Tite & Lewis Breaking Boundaries” boasts the website of Ernst & Young’s (E&Y) law firm. Well, messrs Tite and Lewis broke a few boundaries by spending £22m in the four years it took to build up an 11-partner law firm for E&Y. For a law firm, £22m sounds a lot. After all, you could probably buy a small Premiership football team for that – Leicester City say – if you could stomach the Spanish scandal.

All the accountants, as Andersen would testify if it were still around, spent millions on their foray into the legal sector. KLegal, for instance, had spent around £6m in salary start-up costs by June 2000. Where Tite & Lewis (T&L) differs is firstly in terms of value for money; Andersen, KPMG and even, whisper it, PricewaterhouseCoopers (PwC) got more, if not better, lawyers per pound invested. Secondly, E&Y financed T&L in a different way from the other firms, which tightly linked subsidies to performance.

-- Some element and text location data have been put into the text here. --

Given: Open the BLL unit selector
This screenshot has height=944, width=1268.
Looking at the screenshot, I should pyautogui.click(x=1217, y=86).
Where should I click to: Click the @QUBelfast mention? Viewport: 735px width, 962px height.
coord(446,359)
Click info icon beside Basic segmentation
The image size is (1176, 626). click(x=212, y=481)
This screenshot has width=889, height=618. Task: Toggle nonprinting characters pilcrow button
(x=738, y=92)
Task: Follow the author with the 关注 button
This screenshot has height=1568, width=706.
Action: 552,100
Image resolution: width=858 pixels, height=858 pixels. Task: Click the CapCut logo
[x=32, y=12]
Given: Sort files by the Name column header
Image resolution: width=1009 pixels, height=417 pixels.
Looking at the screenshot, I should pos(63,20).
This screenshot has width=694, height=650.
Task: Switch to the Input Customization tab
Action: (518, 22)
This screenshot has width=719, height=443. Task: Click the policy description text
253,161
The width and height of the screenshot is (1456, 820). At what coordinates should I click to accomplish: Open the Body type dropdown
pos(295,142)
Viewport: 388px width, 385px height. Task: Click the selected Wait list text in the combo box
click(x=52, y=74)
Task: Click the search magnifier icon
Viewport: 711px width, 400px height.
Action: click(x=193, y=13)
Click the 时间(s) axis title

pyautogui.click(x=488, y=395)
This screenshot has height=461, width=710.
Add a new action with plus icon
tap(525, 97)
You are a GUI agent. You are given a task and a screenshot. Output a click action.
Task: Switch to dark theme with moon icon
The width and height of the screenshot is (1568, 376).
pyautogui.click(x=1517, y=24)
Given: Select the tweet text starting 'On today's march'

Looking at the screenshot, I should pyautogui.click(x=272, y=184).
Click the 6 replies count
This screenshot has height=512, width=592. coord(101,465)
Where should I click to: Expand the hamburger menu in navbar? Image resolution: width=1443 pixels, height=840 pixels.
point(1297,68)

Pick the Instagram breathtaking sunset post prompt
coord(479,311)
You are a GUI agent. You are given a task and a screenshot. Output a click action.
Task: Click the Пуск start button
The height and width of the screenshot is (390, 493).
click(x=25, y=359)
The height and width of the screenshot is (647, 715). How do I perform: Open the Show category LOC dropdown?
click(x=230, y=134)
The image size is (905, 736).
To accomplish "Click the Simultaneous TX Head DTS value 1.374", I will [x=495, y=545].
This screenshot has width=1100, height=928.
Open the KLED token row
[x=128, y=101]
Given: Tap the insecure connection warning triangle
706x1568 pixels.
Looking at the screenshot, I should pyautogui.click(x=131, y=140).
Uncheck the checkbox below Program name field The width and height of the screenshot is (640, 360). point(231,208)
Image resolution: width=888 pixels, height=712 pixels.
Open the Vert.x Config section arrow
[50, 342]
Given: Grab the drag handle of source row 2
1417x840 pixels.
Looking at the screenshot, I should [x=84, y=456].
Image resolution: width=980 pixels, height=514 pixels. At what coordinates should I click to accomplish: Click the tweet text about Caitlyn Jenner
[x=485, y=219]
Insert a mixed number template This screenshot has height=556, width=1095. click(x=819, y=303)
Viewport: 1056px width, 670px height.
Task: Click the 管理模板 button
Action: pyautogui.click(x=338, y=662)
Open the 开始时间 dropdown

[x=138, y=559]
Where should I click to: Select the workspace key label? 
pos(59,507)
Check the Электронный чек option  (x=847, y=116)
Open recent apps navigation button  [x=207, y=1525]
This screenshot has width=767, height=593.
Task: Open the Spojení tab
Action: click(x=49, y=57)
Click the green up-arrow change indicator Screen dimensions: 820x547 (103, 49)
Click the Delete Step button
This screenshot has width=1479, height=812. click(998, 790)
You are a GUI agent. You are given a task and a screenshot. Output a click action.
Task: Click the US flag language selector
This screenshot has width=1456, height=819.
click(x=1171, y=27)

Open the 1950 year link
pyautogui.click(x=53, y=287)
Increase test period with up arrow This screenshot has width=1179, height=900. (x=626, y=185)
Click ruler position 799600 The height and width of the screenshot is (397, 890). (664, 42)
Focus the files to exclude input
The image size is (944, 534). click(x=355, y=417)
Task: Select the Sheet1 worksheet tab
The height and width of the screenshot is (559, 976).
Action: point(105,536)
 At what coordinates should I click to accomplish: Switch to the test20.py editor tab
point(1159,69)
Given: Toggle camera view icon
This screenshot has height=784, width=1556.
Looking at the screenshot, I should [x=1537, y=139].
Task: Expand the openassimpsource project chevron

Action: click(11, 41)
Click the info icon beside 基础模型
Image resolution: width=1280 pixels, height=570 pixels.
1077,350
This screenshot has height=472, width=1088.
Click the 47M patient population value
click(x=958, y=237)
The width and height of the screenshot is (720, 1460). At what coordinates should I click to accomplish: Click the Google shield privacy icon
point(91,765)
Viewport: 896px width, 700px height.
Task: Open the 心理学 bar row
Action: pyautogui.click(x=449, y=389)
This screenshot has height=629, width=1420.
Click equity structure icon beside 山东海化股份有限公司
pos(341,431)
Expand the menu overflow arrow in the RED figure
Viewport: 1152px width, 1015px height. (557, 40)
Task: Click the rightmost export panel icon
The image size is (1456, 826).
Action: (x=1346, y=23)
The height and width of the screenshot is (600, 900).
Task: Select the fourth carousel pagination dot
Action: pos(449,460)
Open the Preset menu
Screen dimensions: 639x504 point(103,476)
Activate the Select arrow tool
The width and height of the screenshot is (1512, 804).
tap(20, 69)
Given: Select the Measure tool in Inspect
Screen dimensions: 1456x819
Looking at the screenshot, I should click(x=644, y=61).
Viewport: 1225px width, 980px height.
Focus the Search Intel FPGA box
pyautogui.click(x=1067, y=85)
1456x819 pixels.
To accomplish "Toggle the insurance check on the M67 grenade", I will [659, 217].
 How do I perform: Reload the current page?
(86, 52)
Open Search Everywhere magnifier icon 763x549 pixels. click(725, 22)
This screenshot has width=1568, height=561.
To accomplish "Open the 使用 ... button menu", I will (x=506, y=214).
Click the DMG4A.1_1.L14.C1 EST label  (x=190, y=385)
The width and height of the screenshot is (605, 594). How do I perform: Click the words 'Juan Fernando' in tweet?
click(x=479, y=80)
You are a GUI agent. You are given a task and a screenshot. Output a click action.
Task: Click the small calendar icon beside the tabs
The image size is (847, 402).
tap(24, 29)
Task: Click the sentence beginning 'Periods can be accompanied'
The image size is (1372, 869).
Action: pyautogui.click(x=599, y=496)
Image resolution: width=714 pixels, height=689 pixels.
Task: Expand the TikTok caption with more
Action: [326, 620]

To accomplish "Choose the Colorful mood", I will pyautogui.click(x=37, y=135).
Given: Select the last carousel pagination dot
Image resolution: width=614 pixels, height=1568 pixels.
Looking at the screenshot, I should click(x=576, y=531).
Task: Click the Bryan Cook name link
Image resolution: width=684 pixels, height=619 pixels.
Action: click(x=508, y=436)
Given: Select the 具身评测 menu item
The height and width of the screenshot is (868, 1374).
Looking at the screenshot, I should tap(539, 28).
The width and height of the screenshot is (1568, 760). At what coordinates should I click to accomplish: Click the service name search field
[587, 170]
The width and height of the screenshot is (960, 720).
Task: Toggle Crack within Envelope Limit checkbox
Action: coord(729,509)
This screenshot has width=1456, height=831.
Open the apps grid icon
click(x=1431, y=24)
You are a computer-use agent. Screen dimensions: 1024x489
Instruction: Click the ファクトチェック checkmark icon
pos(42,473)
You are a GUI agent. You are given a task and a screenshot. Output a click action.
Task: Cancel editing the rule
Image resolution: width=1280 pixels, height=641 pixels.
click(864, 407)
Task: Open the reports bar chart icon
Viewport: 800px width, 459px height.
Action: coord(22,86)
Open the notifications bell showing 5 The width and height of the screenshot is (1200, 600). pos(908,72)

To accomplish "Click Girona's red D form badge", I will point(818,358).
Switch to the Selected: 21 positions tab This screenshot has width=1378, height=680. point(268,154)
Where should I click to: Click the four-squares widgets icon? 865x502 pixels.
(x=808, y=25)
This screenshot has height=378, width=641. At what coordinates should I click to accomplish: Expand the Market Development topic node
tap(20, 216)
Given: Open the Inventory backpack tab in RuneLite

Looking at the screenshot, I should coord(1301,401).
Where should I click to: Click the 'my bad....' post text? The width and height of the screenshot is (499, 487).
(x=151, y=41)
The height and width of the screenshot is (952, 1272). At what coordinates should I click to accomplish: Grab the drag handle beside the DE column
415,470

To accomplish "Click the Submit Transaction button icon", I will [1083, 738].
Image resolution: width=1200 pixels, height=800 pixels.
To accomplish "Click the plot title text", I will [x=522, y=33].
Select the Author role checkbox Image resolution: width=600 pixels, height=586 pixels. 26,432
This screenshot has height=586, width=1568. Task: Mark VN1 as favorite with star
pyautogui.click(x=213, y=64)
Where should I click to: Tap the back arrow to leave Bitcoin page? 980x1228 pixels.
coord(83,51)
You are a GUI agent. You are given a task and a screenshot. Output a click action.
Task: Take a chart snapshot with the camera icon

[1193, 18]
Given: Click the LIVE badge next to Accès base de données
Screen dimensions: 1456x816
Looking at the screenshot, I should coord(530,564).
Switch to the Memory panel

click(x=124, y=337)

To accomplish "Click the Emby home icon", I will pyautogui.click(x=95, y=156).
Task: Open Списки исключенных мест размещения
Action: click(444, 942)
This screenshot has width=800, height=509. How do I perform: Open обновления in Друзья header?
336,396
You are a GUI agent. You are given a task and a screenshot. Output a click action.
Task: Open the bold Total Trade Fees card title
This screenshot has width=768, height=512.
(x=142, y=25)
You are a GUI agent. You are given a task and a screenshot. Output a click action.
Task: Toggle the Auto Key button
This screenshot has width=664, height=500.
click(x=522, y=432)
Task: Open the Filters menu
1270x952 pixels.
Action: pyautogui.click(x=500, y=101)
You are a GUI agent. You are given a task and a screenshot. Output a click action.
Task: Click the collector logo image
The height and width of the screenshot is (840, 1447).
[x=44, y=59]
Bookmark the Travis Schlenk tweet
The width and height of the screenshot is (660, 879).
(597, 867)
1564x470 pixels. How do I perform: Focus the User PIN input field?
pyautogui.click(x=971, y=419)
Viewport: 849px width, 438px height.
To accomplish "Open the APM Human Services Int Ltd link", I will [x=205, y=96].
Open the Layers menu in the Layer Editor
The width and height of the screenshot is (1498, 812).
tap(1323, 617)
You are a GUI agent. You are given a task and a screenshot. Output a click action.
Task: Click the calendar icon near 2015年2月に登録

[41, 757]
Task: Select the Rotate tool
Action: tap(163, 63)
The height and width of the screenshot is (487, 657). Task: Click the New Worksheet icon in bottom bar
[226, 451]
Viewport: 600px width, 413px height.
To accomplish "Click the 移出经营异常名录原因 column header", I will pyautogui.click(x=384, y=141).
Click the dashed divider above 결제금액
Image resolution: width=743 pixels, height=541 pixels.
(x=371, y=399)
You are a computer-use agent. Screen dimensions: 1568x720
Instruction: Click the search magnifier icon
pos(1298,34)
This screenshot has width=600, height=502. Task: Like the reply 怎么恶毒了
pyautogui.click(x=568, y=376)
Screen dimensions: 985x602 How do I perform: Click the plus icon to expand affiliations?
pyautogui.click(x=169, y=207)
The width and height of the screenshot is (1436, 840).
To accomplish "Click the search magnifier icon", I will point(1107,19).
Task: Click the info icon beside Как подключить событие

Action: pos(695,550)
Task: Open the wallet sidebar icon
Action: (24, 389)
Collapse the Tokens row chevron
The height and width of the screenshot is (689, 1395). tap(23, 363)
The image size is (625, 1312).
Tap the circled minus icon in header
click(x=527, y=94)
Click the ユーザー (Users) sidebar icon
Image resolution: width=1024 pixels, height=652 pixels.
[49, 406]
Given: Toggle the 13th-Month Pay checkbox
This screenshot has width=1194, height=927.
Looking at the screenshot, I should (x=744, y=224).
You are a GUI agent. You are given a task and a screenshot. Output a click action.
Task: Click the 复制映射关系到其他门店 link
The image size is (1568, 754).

T&L agreed business plans with E&Y, but the law firm could draw as required on an overdraft facility underwritten by E&Y and non-recoursed to T&L. The overdraft is understood to be around £22m.

So how did T&L negotiate a sweetheart deal under which E&Y leased it some of the plushest offices in the City, where partners got bowls of fresh fruit every day and Tite and Lewis enjoyed a free rein? Look back at the Coopers & Lybrand and PwC merger. Tite and Lewis came from the Coopers side and even though Tite beat PwC’s man Chris Arnheim to the top job, he was unhappy with the bean-counters’ attitudes, money being a key gripe. Tite went into seclusion for three months and came out with a deal with E&Y. Crucially, E&Y was the only big-four accountant that hadn’t yet bagged a law firm and its head Nick Land was apparently an easy sell for Tite and Lewis.

Today, E&Y and T&L won’t be negotiating over who pays the overdraft – there could only be one winner: T&L. Meanwhile, E&Y partners have already been told to treat T&L like any other outside law firm, so its only hope lies in a quick deal for a core of lawyers.

The reality is, though, that many partners, support staff and lawyers will have to fend for themselves. And what information have they been armed with? Tite and Lewis released an internal statement claiming that contrary to press reports, it’s business as usual. From two partners who are primarily managers, you have to ask whose interests they are managing.